Pro-Maoist journalists have stressed that Ban Ki-moon’s visit to Lumbini would have brought prosperity to the area. In the present circumstances, the visit would have mainly enriched the Maoists, already the wealthiest party. The highest regard any leader can have towards people begins with the utmost respect for human life. Prosperity comes second. Dahal, Bhattarai, and Baidya have failed in this. With their bloody past but unrepentant present, they simply can’t convince the majority of Nepalis that they’ll deliver their utopian prosperity.

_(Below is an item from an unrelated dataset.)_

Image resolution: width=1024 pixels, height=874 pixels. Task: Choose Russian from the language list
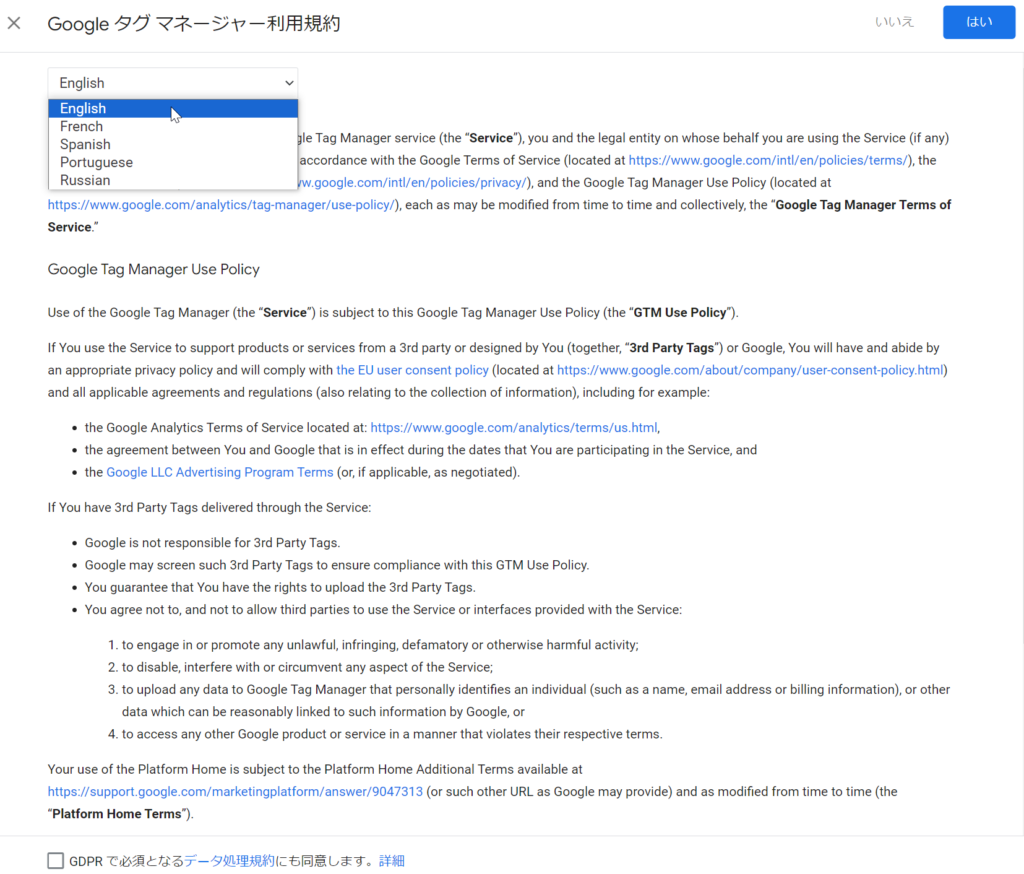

Bloodshed still dominates their minds. Thus, on March 4, Bhattarai threatened that 50,000 more could die if the Maoists didn’t get the constitution of their liking. Earlier (January 19), to please Baidya, Dahal claimed that advocating peace and constitution was a mistake; and his cadres should prepare for a “people’s revolt”. Triple-tongue and the nation’s prosperity don’t go together. No Maoist-led government has yet given us even the 7 percent annual economic growth of the 1990s. Rather, Bhattarai, who promised leapfrogging to double digit growth as the Finance Minister, now leads the most corrupt administration in our nation’s history. Pro-Maoist writers don’t mention these.
VOW OF SILENCE
Journalists who go on praising Dahal and Bhattarai should break their silence on the following questions. Why did Bhattarai threaten the derailment of peace if other parties probe into to the Rs 3 billion that the Maoists have siphoned off for their ghost cadres? On what basis could Bhattarai dole out Rs 20 million for Prakash Dahal’s Everest bid? Although he has sacked Labour Minister Sarita Giri, why can’t he do the same with five other ministers which the media has exposed as corrupt? We know the answer. With the blood of 16,000 innocent Nepalis on his hands, Bhattarai has no moral authority to chasten his juniors simply making fast bucks.
PROTEST AGAINST VIOLENCE
Journalists who apply one set of lenient morality to the Maoists and another stricter one on the society can’t campaign for “rule of law”. They rightly plead that the killers of journalist Yadav Paudel should face justice. Yet, they fail to protest against the convicted Maoist murderer Balkrishna Dhungel or the murder-suspects Agni Sapkota, Suryaman Dong walking in and out of the parliament. They keep silent when this government offers to free 349 (mostly Maoist) criminals. If these columnists really care for Lumbini and the country, they should ask the Maoist leadership to publicly say “sorry,” renounce violence, dismantle the YCL, and forgo state-capture for good.